# YOUR OBJECTIVE:
For the listing below, print exactly the lines from the line with "AGB (545, 1832)" to the line with "Bitcoin über 80.000", both included, and nothing beyond them.

# RECORDS SHOWN:
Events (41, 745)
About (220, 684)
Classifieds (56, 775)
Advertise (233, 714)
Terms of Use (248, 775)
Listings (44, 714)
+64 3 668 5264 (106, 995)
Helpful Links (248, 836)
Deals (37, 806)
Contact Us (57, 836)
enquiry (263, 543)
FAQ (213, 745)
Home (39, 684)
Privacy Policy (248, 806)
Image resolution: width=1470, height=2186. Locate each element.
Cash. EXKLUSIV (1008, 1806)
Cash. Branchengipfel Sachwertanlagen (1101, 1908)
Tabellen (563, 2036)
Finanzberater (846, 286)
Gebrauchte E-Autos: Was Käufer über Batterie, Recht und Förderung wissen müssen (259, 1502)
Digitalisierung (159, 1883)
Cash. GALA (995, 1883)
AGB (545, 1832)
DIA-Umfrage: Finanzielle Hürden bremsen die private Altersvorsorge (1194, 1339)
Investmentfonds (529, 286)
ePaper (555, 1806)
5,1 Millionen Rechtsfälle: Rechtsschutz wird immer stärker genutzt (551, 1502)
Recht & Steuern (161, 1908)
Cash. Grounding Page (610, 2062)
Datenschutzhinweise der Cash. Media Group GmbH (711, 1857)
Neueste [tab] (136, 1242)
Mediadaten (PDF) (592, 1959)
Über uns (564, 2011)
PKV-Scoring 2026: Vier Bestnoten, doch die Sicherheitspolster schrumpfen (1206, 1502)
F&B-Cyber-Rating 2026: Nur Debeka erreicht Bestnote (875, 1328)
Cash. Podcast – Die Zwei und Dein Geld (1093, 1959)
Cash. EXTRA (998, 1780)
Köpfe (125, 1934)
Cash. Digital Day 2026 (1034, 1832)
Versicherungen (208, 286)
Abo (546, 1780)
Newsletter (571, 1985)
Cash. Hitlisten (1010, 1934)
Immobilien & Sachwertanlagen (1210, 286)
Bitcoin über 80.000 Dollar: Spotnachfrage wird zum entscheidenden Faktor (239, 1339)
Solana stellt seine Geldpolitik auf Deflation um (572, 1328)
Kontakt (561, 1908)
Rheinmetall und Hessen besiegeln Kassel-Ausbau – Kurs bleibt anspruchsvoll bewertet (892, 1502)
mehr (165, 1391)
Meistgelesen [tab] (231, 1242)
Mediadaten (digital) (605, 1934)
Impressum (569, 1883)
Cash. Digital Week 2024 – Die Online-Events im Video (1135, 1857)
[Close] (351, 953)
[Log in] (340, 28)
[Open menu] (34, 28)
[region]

# WORKED SOLUTION:
AGB (545, 1832)
DIA-Umfrage: Finanzielle Hürden bremsen die private Altersvorsorge (1194, 1339)
Investmentfonds (529, 286)
ePaper (555, 1806)
5,1 Millionen Rechtsfälle: Rechtsschutz wird immer stärker genutzt (551, 1502)
Recht & Steuern (161, 1908)
Cash. Grounding Page (610, 2062)
Datenschutzhinweise der Cash. Media Group GmbH (711, 1857)
Neueste [tab] (136, 1242)
Mediadaten (PDF) (592, 1959)
Über uns (564, 2011)
PKV-Scoring 2026: Vier Bestnoten, doch die Sicherheitspolster schrumpfen (1206, 1502)
F&B-Cyber-Rating 2026: Nur Debeka erreicht Bestnote (875, 1328)
Cash. Podcast – Die Zwei und Dein Geld (1093, 1959)
Cash. EXTRA (998, 1780)
Köpfe (125, 1934)
Cash. Digital Day 2026 (1034, 1832)
Versicherungen (208, 286)
Abo (546, 1780)
Newsletter (571, 1985)
Cash. Hitlisten (1010, 1934)
Immobilien & Sachwertanlagen (1210, 286)
Bitcoin über 80.000 Dollar: Spotnachfrage wird zum entscheidenden Faktor (239, 1339)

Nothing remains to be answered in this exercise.